Swedish woman takes private health insurance after mother’s cancer death

Monday 1st June 2026 on 11:00 in Sweden Sweden

healthcare, insurance, sweden

Frida Ekstedt purchased a private health insurance policy after her mother died of cancer following delays in public healthcare, Swedish public broadcaster SVT reports.

Ekstedt’s mother sought treatment for symptoms through Sweden’s public system but faced repeated dismissals and long waits before her aggressive ovarian cancer was diagnosed. By then, it was too late for treatment, and she died in 2013.

“She was told, ‘No, it’s just gastritis. Eat chicken soup, go home and rest,’” Ekstedt said. “No one referred her to a specialist.”

After her mother’s death, Ekstedt secured her own private insurance to ensure faster access to specialists. Two years later, when she developed similar symptoms, she was initially told she would wait a year for a specialist appointment at Gothenburg’s Sahlgrenska University Hospital. Using her private insurance, she saw a specialist within three days and had surgery scheduled in three weeks—though the cyst resolved on its own before the procedure.

Ekstedt acknowledges Sweden’s public healthcare is fundamentally strong but says wait times are the critical flaw. “I’ve never been dissatisfied with the care itself once I got in,” she said. “It’s the queues and waiting times that are the problem.”

Asked about the equity concerns of private insurance favoring those who can afford it, she replied: “In an ideal world, everyone would get care in time. But I can’t consider that. I have to make sure I get care. Either we get more resources into healthcare, or more people will take out private insurance.”
━━━━━━━━━━━━━━━━
Problem A
Type out the article word for word, from "Swedish woman takes" up to and including "died in 2013.".
Problem B
According to the article, why did Frida Ekstedt get her own private health insurance? Answer in one to three sentences.
The material after this point is separate from the article.

Information
━━━━━━━━━━━━━━━━
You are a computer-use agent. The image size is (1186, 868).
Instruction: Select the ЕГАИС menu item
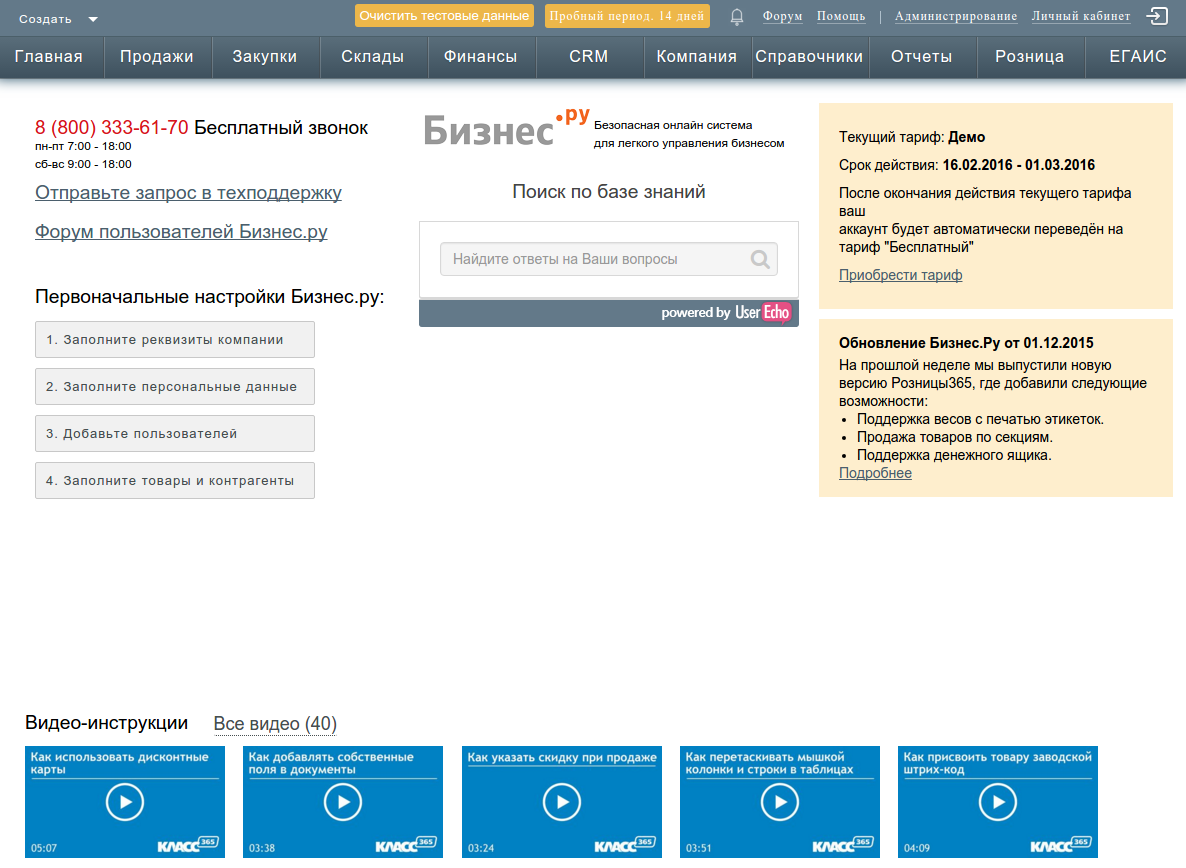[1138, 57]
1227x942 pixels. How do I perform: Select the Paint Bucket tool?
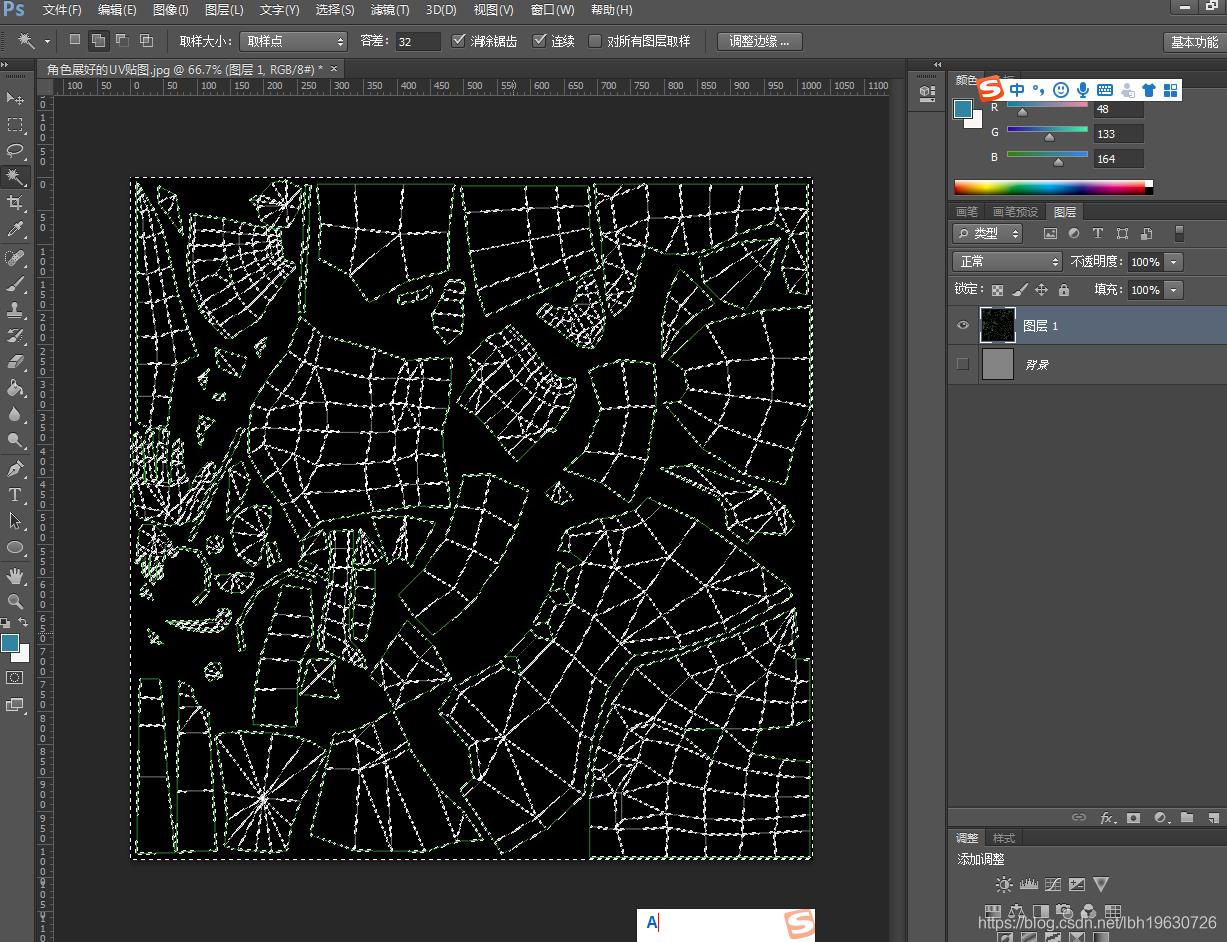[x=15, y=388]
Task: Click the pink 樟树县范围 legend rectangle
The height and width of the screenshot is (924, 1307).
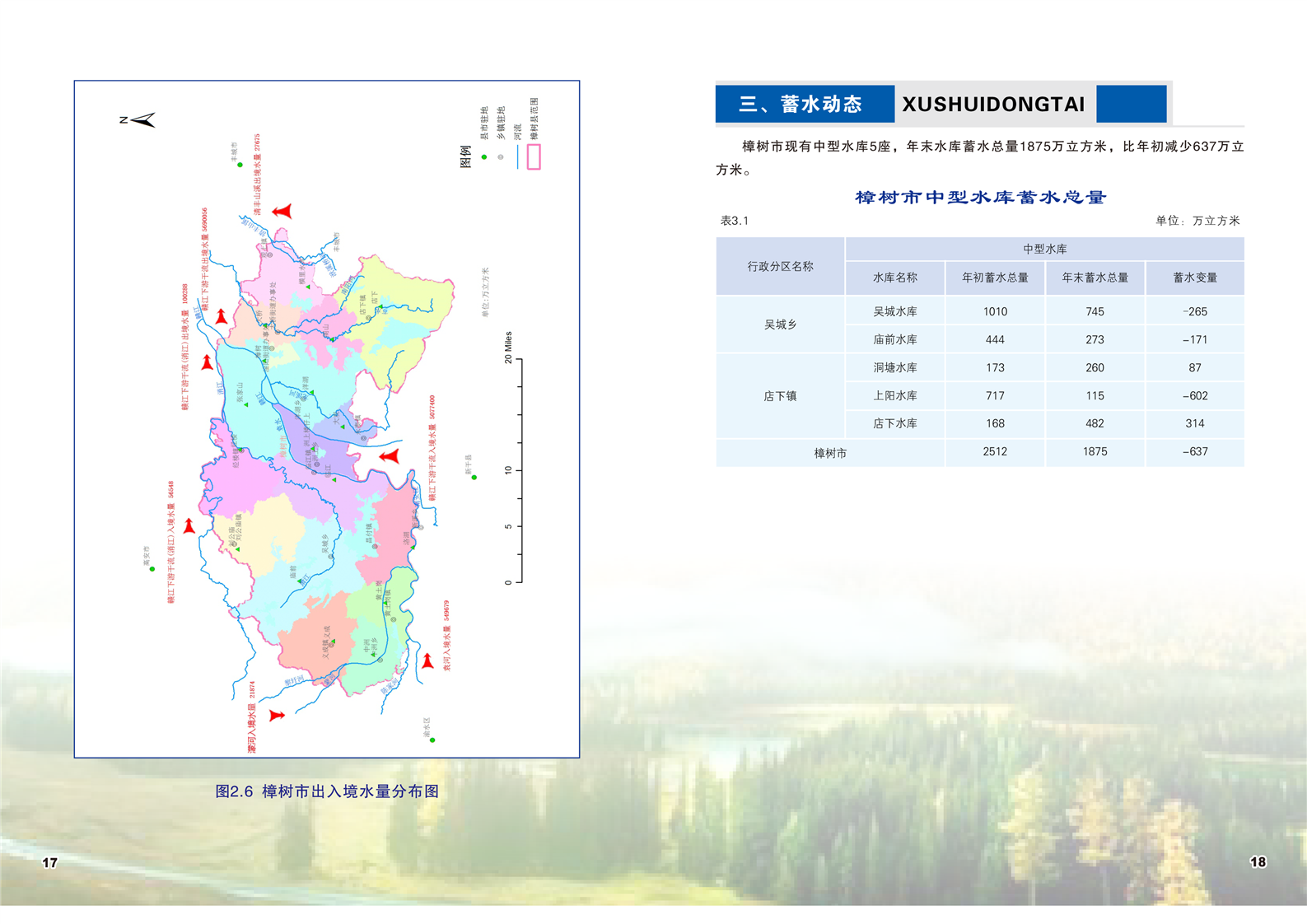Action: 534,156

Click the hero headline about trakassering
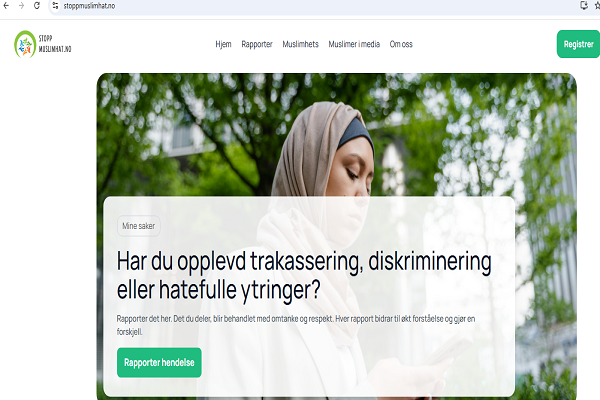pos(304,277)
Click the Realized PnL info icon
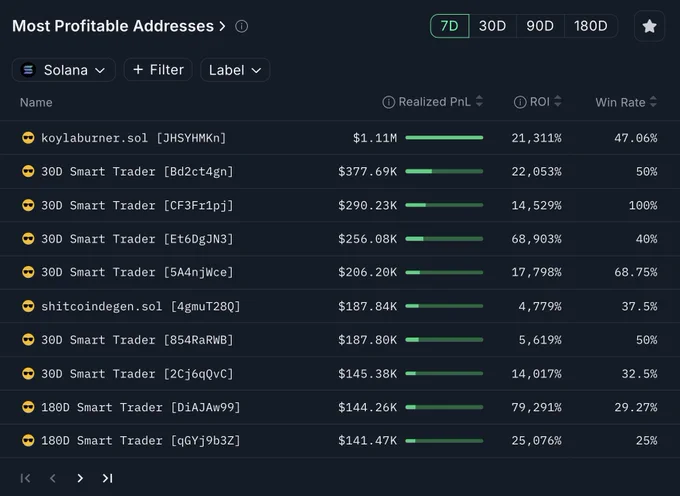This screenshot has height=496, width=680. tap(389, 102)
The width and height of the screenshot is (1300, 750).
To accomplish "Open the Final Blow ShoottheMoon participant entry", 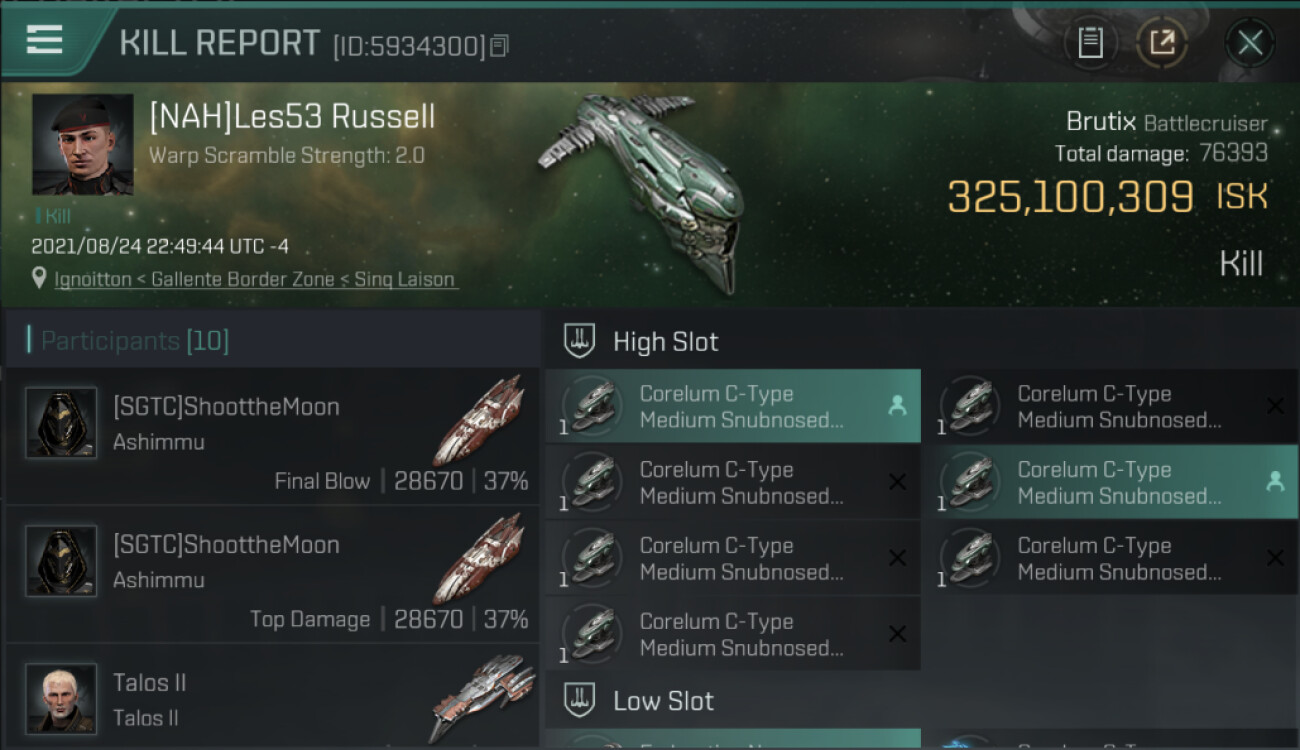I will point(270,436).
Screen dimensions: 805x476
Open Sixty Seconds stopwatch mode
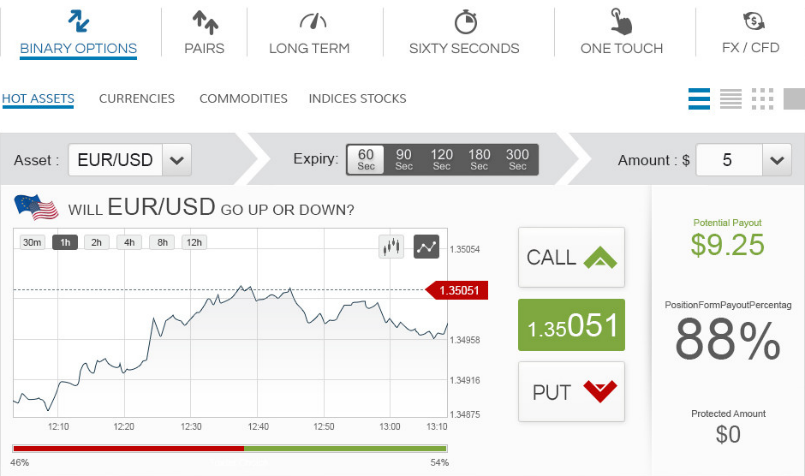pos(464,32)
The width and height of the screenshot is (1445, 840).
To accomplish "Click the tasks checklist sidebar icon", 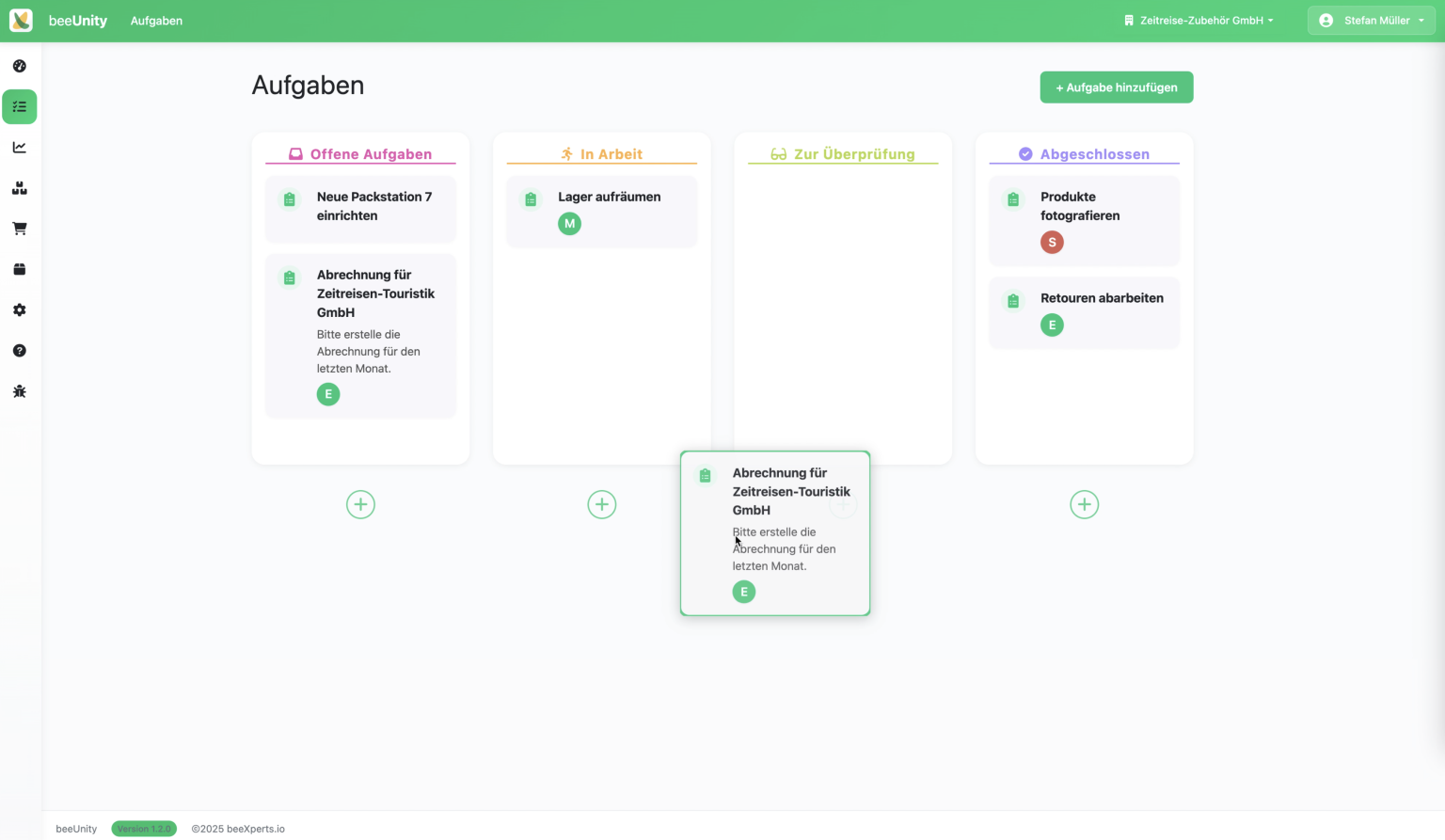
━━━━━━━━━━━━━━━━
Expected answer A
Swedish woman takes private health insurance after mother’s cancer death

Monday 1st June 2026 on 11:00 in Sweden Sweden

healthcare, insurance, sweden

Frida Ekstedt purchased a private health insurance policy after her mother died of cancer following delays in public healthcare, Swedish public broadcaster SVT reports.

Ekstedt’s mother sought treatment for symptoms through Sweden’s public system but faced repeated dismissals and long waits before her aggressive ovarian cancer was diagnosed. By then, it was too late for treatment, and she died in 2013.

Expected answer B
She got it to ensure faster access to specialists. Her mother had sought treatment through Sweden's public system but faced repeated dismissals and long waits. By the time her mother's cancer was diagnosed it was too late for treatment, and she died in 2013.